▸ **PROBLEM TO SOLVE**:
The answer must consist of every line in the data below that holds the word "card".

━━━━

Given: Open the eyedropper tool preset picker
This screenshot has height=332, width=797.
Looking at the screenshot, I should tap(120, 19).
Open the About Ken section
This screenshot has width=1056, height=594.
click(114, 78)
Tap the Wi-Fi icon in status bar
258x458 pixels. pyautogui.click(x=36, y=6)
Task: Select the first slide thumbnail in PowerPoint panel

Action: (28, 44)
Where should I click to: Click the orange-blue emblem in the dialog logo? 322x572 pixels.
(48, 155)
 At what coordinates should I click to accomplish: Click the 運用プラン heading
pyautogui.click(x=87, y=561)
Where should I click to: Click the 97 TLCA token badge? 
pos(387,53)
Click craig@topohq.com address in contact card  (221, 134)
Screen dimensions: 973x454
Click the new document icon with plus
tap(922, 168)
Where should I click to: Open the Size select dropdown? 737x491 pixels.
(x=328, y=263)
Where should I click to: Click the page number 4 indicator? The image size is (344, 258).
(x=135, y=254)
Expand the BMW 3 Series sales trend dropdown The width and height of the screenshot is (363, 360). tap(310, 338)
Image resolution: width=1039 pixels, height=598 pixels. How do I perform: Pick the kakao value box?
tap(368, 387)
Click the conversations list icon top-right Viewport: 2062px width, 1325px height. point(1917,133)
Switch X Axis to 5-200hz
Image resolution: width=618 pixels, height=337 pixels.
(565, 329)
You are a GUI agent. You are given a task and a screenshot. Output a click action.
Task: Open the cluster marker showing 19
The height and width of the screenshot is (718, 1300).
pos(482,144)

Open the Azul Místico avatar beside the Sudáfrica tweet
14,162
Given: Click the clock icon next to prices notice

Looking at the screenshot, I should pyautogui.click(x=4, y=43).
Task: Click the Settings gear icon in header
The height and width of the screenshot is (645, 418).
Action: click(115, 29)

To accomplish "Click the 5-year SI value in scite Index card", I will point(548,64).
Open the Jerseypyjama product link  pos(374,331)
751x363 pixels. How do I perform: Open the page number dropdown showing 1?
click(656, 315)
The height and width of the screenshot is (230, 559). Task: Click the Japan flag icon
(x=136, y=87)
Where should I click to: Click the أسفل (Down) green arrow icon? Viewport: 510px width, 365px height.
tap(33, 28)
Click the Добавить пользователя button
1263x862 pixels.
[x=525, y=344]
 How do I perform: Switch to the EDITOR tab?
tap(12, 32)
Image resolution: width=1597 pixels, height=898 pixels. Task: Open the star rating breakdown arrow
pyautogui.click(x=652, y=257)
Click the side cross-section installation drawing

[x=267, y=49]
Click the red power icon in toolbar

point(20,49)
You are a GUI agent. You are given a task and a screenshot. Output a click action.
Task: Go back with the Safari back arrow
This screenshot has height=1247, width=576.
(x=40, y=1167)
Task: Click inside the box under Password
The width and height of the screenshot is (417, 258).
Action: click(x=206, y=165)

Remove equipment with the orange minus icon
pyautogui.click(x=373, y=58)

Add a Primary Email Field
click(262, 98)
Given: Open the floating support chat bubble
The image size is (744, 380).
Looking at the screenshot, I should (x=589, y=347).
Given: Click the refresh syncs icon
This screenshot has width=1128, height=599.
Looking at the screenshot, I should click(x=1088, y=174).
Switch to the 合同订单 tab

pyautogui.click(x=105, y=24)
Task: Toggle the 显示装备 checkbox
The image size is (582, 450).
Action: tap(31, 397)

━━━━

▸ **ANSWER TO THE EXERCISE**:
Click craig@topohq.com address in contact card  (221, 134)
To accomplish "Click the 5-year SI value in scite Index card", I will point(548,64).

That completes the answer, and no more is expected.